Short Essay on Snyder v. Phelps, Part V: The Intrusion Upon Seclusion Tort

For more about the essay (for an online symposium), see here; to read the full 9 pages, see here. This week, I’m posting (and combining using the Snyder v. Phelps tag) some passages: Earlier, I blogged about Hustler v. Falwell and why it applies here, as well as about the arguments that the liability in Snyder is akin to a time, place, and manner speech restriction, justified by the proximity of the speech to a funeral, that the liability is justified because the Phelps’ speech interfered with Snyder’s own religious freedom, and that the liability is justified because the Snyders are private figures. Today I close by blogging about the invasion of privacy tort claim.

The Snyder v. Phelps jury held defendants liable not just for intentional infliction of emotional distress, but also for invasion of privacy. It seems unlikely that the Court will consider the invasion of privacy claim, because it doesn’t seem to be within the scope of the questions presented by the certiorari petition. Nonetheless, I thought I’d briefly speak about it here.

“Invasion of privacy” covers several torts, but only one led to liability in Snyder: “intrusion upon seclusion.” The intrusion upon seclusion tort generally focuses on conduct that is offensive regardless of the message it expresses, or even whether it expresses a message at all. The Restatement of Torts illustrations are entering a patient’s hospital room to take a photograph over the patient’s objection, photographing through someone’s bedroom window through a telescope, tapping someone’s phone, getting someone’s bank records using a forged court order, and calling someone every day for a month at inconvenient times. The tort is constitutionally sound precisely because it focuses on physical conduct, not communication.

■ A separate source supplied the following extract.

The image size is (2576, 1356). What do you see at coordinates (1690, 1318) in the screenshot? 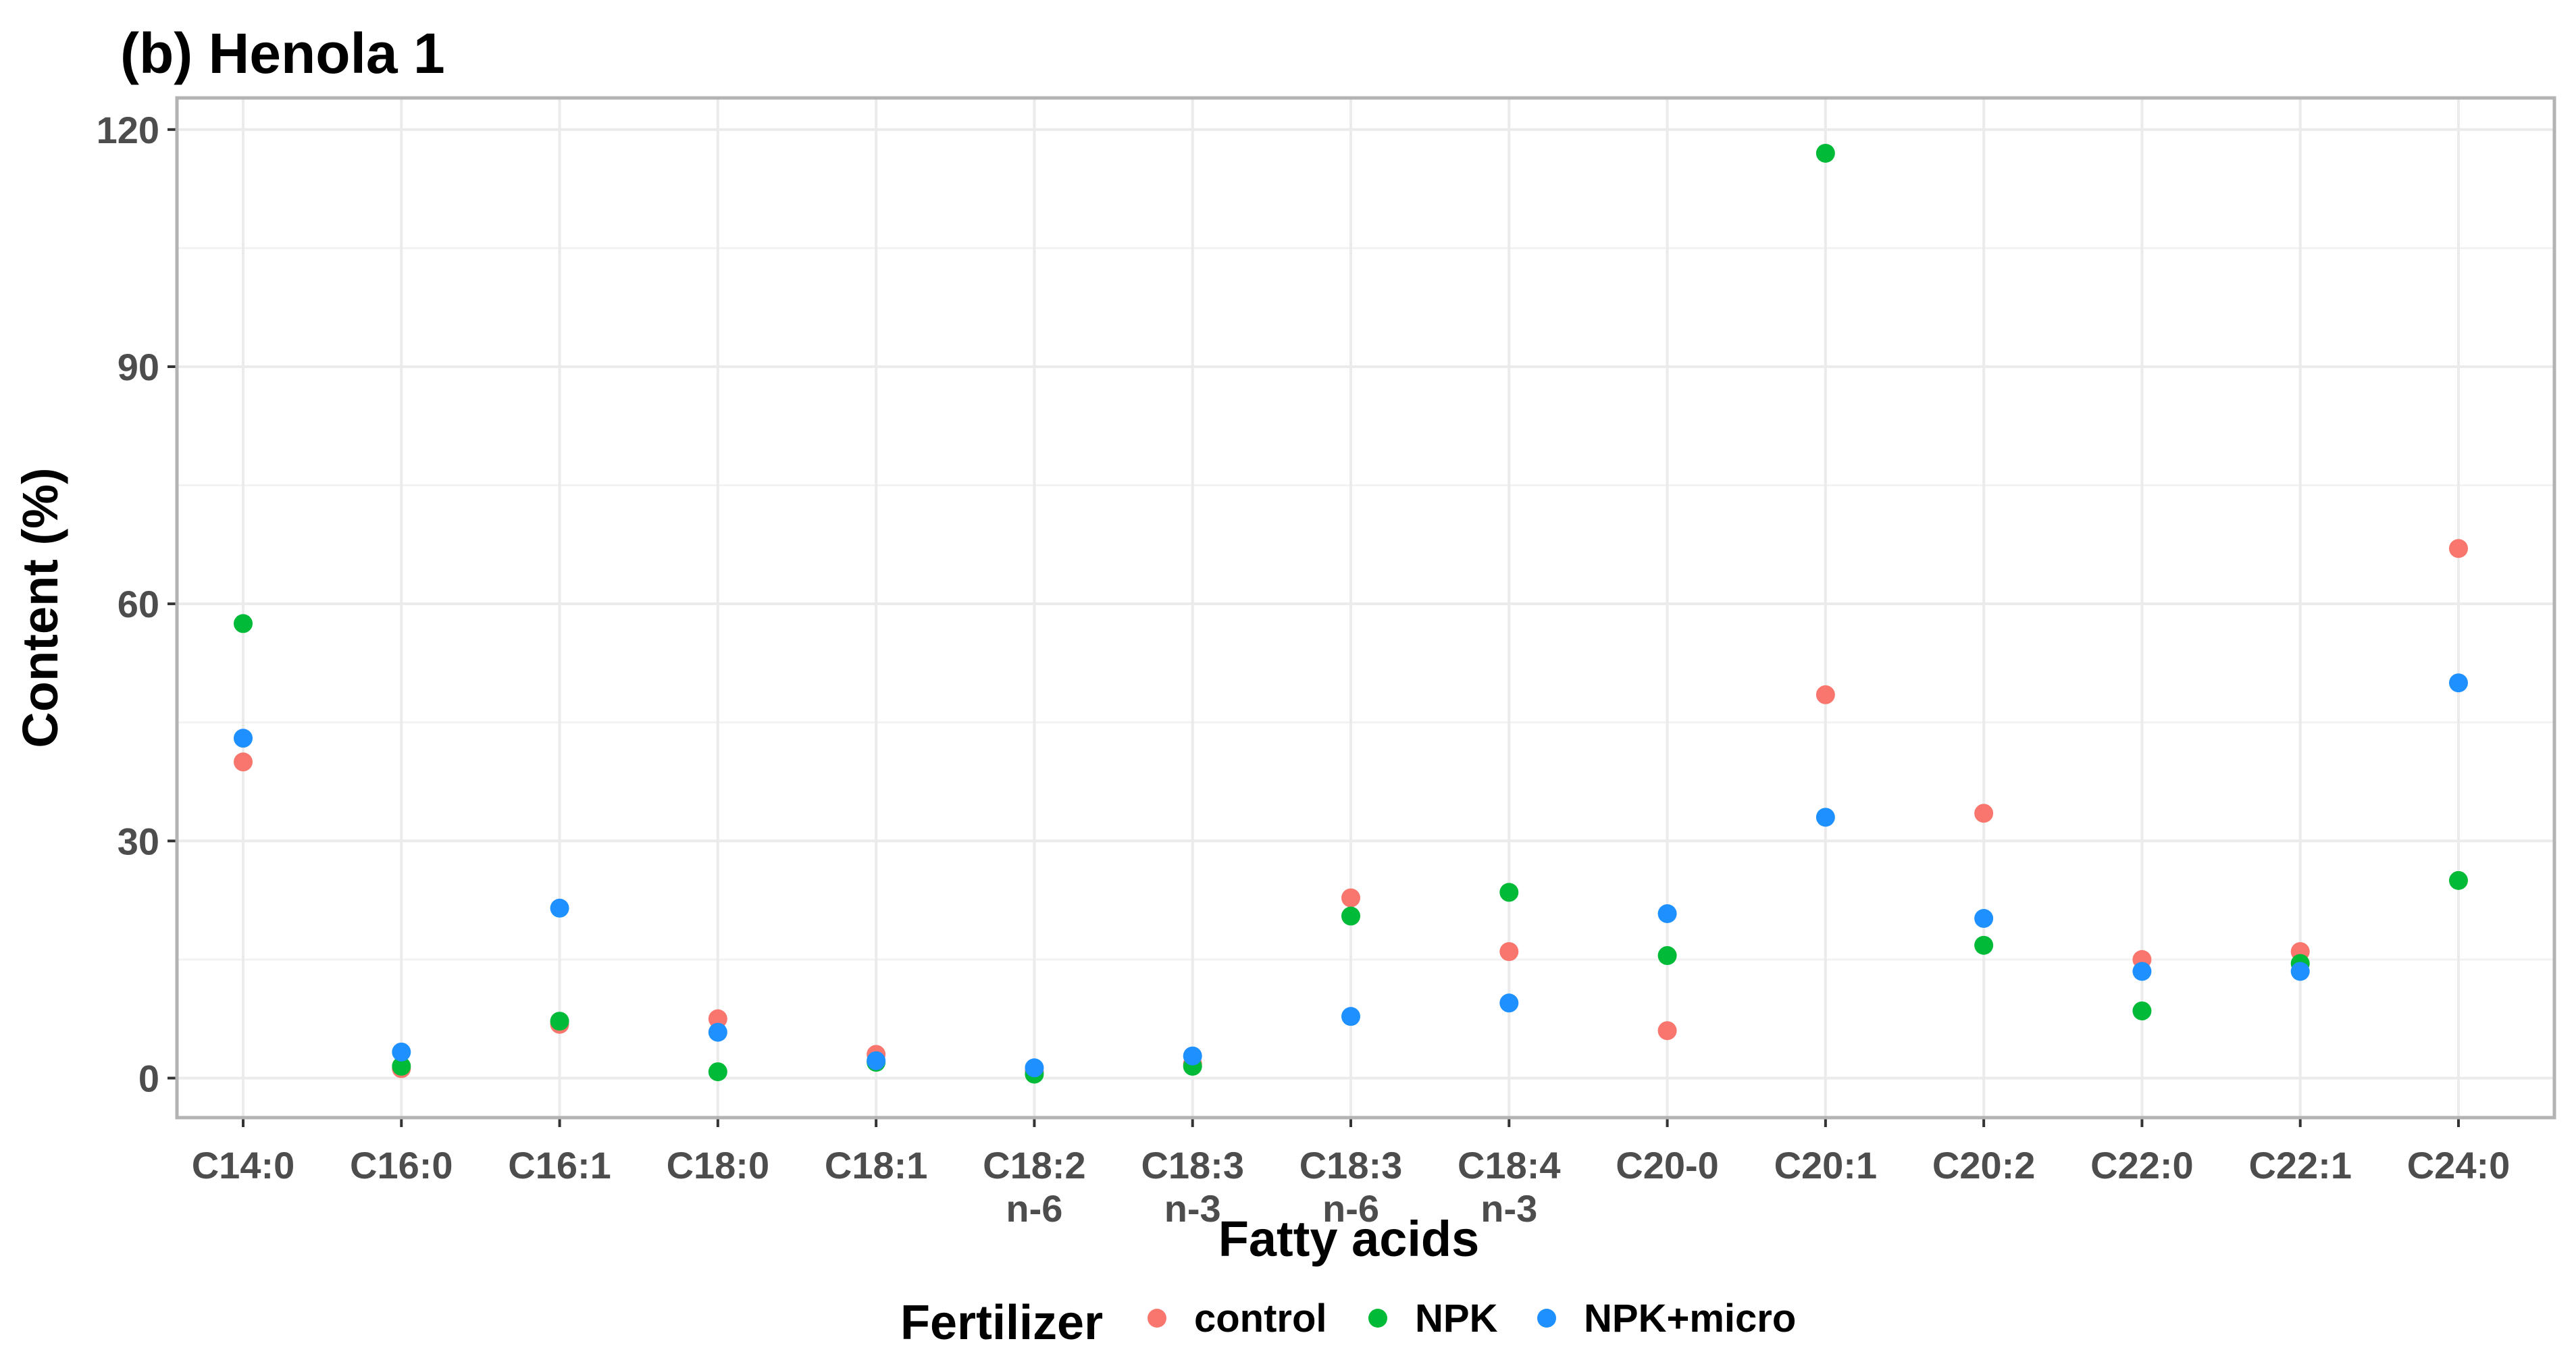
I see `legend-label-npk-micro: NPK+micro` at bounding box center [1690, 1318].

Here, though, the intrusion stemmed not just from the proximity of the picketing to the funeral, but also from the message of the picketing. There must have been a good deal of speech within 1000 feet of the church at which the funeral service was being conducted, and surely one wouldn’t call all of it “highly offensive intrusion upon seclusion.”

Applying the intrusion tort here thus raises pretty much the same overbreadth, vagueness, and viewpoint discrimination problems as does applying the emotional distress tort. The intrusion tort may be a little narrower than the emotional distress tort if one interprets the intrusion tort as requiring some sort of physical proximity with the plaintiffs (though then the Web page would have to be excluded). But it’s also broader because it doesn’t even require a finding of outrageousness, only of the intrusion being “highly offensive to a reasonable person.” And in any case the narrowing is pretty slight, if speech within 1000 feet of the funeral qualifies as physical proximity.

One can also see how dangerous this tort, if applicable in Snyder, could potentially be: It could conceivably lead to massive liability for antiabortion picketing within 1000 feet of abortion clinics, on the theory that people who are going in for emotionally draining and possibly life-altering medical procedures are just as entitled to “seclusion” as people who are going to a funeral. It could lead to massive liability for protests within 1000 feet of churches (including any church the Phelpsians might use), mosques, and synagogues, on the theory that people are entitled to “seclusion” in their ordinary religious services as well as in funeral religious services. It could lead to universities’ being allowed to punish students for distributing or posting allegedly offensive materials near dorms; and more.

So allowing liability on an intrusion upon seclusion theory in Snyder would be as improper as allowing liability on an intentional infliction of emotional distress theory. Again, a narrowly crafted, content-neutral rule restricting picketing immediately outside funerals might well be a constitutionally permissible means of protecting grieving families’ seclusion. But there’s nothing narrowly crafted or content-neutral about the two torts as they were applied in Snyder.